Have a proven decarbonization strategy, have an implementation plan, disclose their progress, both internally and externally. And, as mentioned above, we see opportunities in various sectors such as green hydrogen, electricity storage and energy efficiency, as well as an increasing number of opportunities in high-emitting sector for climate innovations such as the energy transition, cleantech, and sustainable agri-food, agtech. We led several investments in these sectors notably through various partnerships with S2G Ventures, Energize Ventures and bp ventures.
You said you take the long view, with a heavy focus on low carbon assets: what do you expect from your peers, how do you see the role of pension funds and other asset owners in shaping and driving the net zero agenda?
Our role as an asset owner is to help advance best practices in sustainable investing, and we encourage our portfolio companies and external managers to implement them. CDPQ is a founding member of the Net Zero Asset Owner Alliance launched by the United Nations in 2019 and sits on its board. The over 85 institutional investor members of this initiative are committed to achieving a net-zero portfolio by 2050 by supporting the decarbonization of the real economy to meet the goals of the Paris Agreement. With the alliance, we published several white papers and toolkits to help our portfolio companies make climate commitments and report on their progress annually.
But those are just papers, intentions, pledges. Is there enough action currently, you think?

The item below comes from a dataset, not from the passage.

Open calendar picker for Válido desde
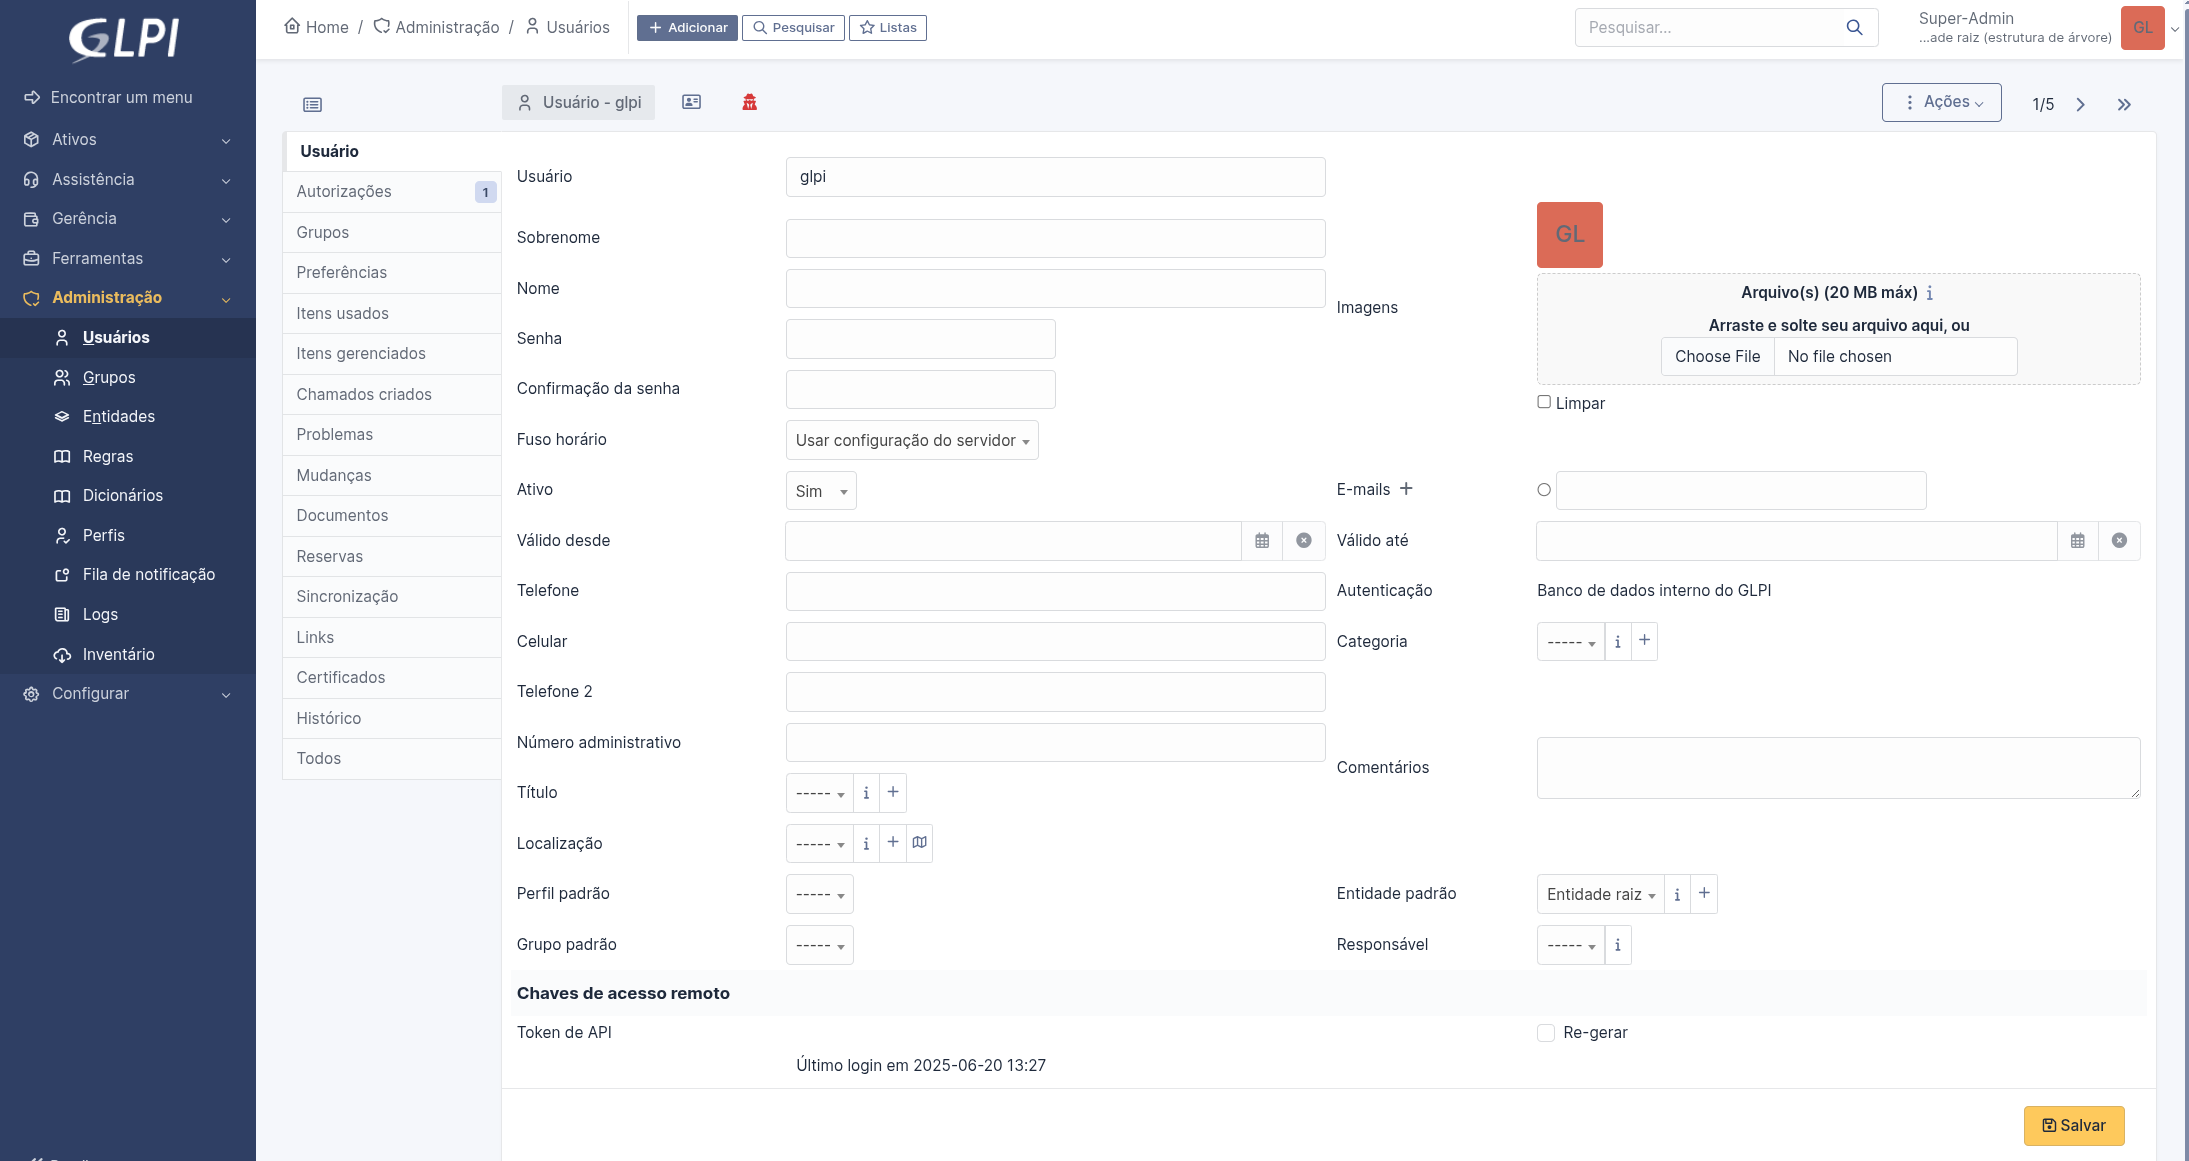Screen dimensions: 2189x1161 click(1262, 540)

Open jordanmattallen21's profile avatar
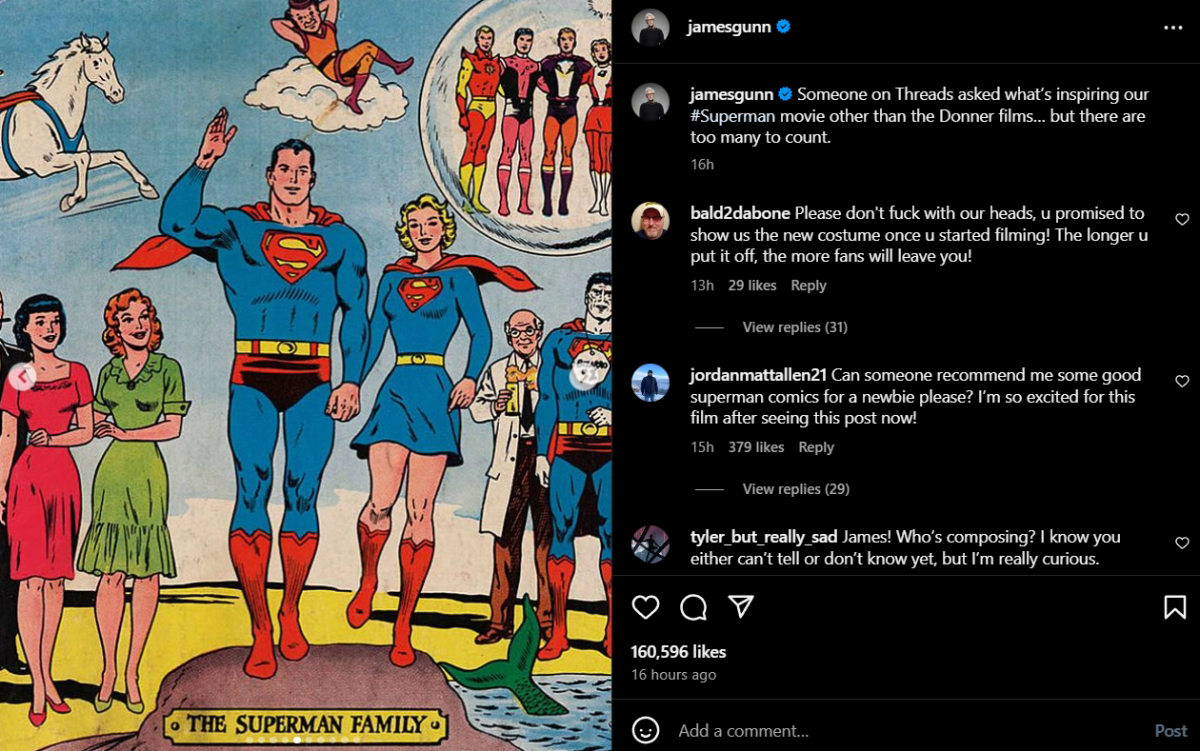pyautogui.click(x=651, y=382)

CDPQ is a hands-on investor. We go well beyond simply owning financial assets: we develop and build sustainable buildings; we invest in firms or projects that develop renewable power farms; we are behind Québec’s largest public transit project in 50 years, the REM, a light-rail system that will include 26 stations spread over 67 km; we own large stakes different kinds of sustainable transportation.
In addition, we are playing a key role pushing portfolio companies to reduce their emissions. For example, we own large stakes in power companies that have, after we invested, been certified as aligned with net zero ambition. They were able to do so by replacing their fossil fuelled generators with renewables.
We spend considerable resources engaging with publicly listed portfolio companies and exercising our voting rights, always with a view to encourage companies to adopt responsible and ambitious practices in the context of the energy transition.
Finally, asset owners have an important role to play in engaging governments on key aspects of the transition. In this context, CDPQ is represented on Canada’s Sustainable Action Finance Council advising the Federal Government. We are also a driving force behind a number of investor initiatives such as the Investor Leadership Network and the Sustainable Markets Initiative advising governments on matters such as blended finance and biodiversity.
You mentioned engagement there, at government-level, but what about your investment portfolio. How do you engage and interact with your investee companies?
Throughout the year, we engage with our portfolio companies on sustainability issues. Our teams pay close attention to disclosure, ESG strategy oversight, board composition, business risk management and executive compensation. We use the different levers of influence to engage our portfolio companies such as strategic support, dialogue and engagement and shareholder voting. We are active on climate engagement.
Can you elaborate on that? For example, can you tell us a bit about your voting strategy and approach.
In 2022, we voted against the re-election of the Board members of ten companies to underscore their lack of ambition on decarbonization. These individuals are responsible for sustainability and climate-related issues on their boards at companies that have been targeted by Climate Action 100+, the investor group that promotes best practices in terms of climate strategies among the highest greenhouse gas (GHG) emitters. This type of initiative aims to encourage them to integrate climate risks into their activities by demonstrating the importance of these factors in the successful long-term operations of an organization.